◆ **Your assignment**
Wherever "Party" appears in a line of the listing, that line should be returned.
────
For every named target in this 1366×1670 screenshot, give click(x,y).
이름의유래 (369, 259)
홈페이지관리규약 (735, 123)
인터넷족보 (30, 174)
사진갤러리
────
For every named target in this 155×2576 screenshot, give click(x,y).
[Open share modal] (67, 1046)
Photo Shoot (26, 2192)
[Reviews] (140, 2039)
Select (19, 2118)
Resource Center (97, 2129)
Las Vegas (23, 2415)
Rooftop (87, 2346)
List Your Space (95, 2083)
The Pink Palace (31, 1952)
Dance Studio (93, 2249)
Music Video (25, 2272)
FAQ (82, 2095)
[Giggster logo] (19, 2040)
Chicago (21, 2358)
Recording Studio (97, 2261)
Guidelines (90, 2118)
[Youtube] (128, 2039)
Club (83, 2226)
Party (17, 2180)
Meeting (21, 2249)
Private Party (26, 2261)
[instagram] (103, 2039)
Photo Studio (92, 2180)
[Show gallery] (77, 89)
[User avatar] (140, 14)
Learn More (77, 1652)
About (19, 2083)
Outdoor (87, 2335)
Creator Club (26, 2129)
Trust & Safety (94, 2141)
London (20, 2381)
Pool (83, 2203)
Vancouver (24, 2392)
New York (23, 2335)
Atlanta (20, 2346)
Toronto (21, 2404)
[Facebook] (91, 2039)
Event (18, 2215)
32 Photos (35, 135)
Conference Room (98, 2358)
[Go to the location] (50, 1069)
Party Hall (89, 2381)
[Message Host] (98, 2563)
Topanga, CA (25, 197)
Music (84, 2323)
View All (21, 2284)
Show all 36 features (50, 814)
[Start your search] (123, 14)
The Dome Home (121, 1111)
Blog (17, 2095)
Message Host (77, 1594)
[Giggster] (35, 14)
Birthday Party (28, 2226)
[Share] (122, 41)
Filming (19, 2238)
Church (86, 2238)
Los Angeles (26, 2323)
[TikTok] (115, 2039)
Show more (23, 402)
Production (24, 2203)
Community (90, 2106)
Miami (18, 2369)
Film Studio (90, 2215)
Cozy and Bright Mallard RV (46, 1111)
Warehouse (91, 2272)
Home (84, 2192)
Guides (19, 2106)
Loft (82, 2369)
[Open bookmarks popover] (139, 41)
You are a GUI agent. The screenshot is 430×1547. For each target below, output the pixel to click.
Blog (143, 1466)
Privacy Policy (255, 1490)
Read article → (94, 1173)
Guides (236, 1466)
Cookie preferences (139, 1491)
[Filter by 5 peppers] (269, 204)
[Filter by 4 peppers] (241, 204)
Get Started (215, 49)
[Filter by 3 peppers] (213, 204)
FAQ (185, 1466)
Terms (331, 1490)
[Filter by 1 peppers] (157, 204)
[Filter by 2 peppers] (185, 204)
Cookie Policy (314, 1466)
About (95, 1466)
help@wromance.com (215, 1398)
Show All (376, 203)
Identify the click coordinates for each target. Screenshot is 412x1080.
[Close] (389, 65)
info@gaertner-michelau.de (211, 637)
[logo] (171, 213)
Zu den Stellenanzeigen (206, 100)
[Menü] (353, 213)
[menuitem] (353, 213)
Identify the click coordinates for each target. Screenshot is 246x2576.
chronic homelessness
────
◆ **Output for this task**
Party (17, 2180)
Private Party (26, 2261)
Party Hall (89, 2381)
Birthday Party (28, 2226)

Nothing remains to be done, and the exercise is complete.